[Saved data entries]
*** Block opens ***
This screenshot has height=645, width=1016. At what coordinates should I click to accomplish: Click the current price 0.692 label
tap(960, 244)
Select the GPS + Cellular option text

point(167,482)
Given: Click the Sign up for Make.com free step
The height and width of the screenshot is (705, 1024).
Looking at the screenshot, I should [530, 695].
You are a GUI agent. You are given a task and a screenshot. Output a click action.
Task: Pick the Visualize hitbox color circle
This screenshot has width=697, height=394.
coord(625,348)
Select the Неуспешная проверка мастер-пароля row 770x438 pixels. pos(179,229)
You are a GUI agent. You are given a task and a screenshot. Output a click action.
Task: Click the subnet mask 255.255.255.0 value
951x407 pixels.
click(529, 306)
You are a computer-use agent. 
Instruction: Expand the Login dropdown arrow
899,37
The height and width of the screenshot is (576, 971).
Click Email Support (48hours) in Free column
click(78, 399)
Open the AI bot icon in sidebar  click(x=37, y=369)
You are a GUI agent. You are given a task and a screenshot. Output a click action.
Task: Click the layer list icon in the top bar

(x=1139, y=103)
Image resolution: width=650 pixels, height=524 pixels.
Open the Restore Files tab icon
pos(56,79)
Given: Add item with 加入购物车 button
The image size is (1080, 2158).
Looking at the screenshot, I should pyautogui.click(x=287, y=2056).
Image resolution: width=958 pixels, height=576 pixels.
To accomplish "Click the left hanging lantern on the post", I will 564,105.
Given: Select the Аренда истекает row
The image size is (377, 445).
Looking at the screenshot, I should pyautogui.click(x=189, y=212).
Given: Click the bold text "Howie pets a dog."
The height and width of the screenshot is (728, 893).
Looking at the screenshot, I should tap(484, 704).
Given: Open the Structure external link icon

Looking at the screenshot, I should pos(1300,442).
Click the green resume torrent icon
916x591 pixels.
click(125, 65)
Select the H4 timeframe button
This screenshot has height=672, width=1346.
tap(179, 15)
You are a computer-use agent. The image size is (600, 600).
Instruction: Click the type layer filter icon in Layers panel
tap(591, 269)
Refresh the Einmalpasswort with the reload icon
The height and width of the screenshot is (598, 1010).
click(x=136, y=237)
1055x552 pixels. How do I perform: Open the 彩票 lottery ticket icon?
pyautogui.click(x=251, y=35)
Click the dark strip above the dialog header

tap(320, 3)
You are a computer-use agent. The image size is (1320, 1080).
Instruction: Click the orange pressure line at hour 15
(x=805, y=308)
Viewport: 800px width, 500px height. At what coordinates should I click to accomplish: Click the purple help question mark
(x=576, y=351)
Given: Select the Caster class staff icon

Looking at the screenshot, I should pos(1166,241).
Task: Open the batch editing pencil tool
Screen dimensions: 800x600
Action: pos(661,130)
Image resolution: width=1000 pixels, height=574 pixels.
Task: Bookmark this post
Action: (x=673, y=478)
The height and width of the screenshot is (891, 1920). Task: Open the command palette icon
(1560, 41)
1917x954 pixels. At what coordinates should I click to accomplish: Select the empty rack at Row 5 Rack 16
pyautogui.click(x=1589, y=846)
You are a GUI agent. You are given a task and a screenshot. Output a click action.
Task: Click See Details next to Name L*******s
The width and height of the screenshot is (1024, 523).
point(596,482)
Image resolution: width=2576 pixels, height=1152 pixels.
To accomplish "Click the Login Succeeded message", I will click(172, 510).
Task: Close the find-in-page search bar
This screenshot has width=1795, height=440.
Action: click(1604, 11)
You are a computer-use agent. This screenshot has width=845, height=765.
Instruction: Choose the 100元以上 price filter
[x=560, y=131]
*** Block closes ***
--- Aim of the task ---
Begin at the line that has "The width and" in the entries above; stop after the line that has "You are a computer-use agent. This". Transcribe exactly those lines and no others.

--- Task output ---
The width and height of the screenshot is (1024, 523).
point(596,482)
Image resolution: width=2576 pixels, height=1152 pixels.
To accomplish "Click the Login Succeeded message", I will click(172, 510).
Task: Close the find-in-page search bar
This screenshot has width=1795, height=440.
Action: click(1604, 11)
You are a computer-use agent. This screenshot has width=845, height=765.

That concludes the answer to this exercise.